:: WORKING DATA

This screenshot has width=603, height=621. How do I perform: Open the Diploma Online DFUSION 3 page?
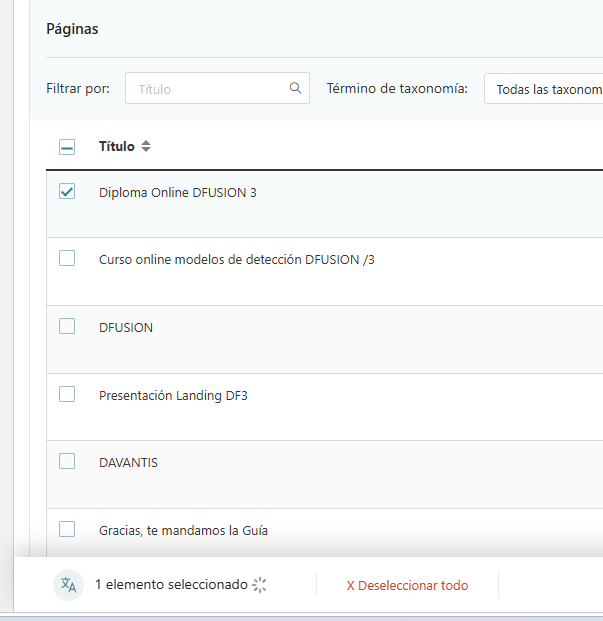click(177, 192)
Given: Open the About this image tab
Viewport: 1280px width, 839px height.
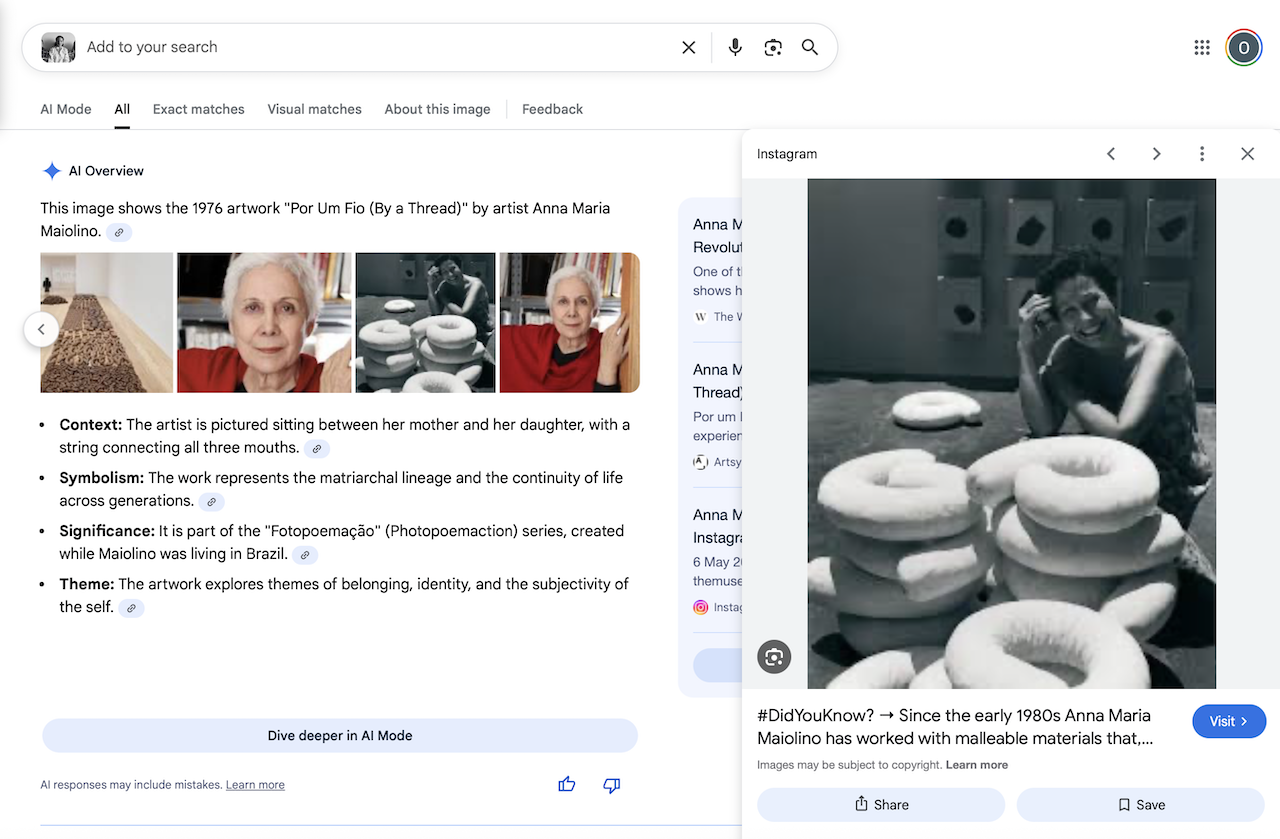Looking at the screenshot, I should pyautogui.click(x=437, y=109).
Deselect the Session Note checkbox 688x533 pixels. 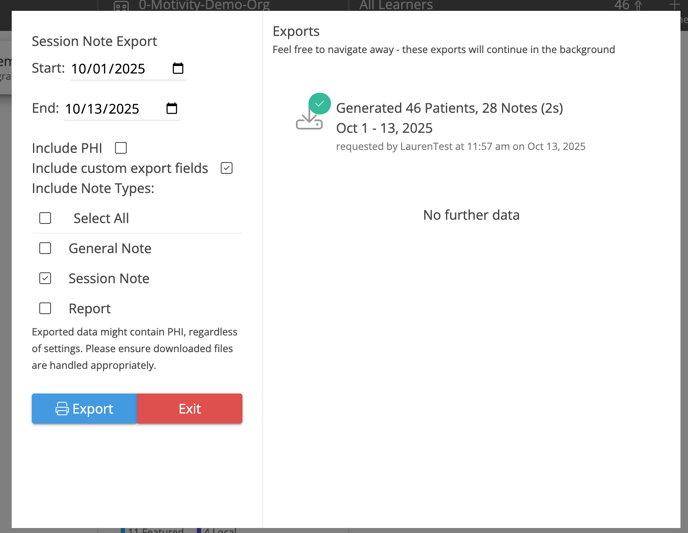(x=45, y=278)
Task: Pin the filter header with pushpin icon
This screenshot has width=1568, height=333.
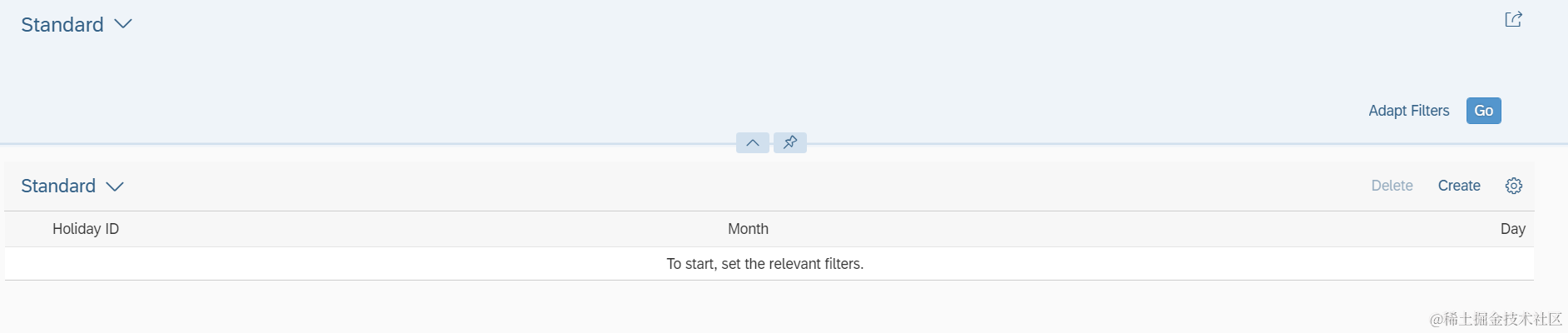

::::

DIRECTIONS FOR THIS TASK — Provide an exact copy of only the lines from the beginning of the entries through the line containing "Given: Open the About this image tab", both ends included, with no pictures.

RESULT FOR THIS EXERCISE —
This screenshot has width=603, height=621. How do I perform: Open the Diploma Online DFUSION 3 page?
click(177, 192)
Given: Open the About this image tab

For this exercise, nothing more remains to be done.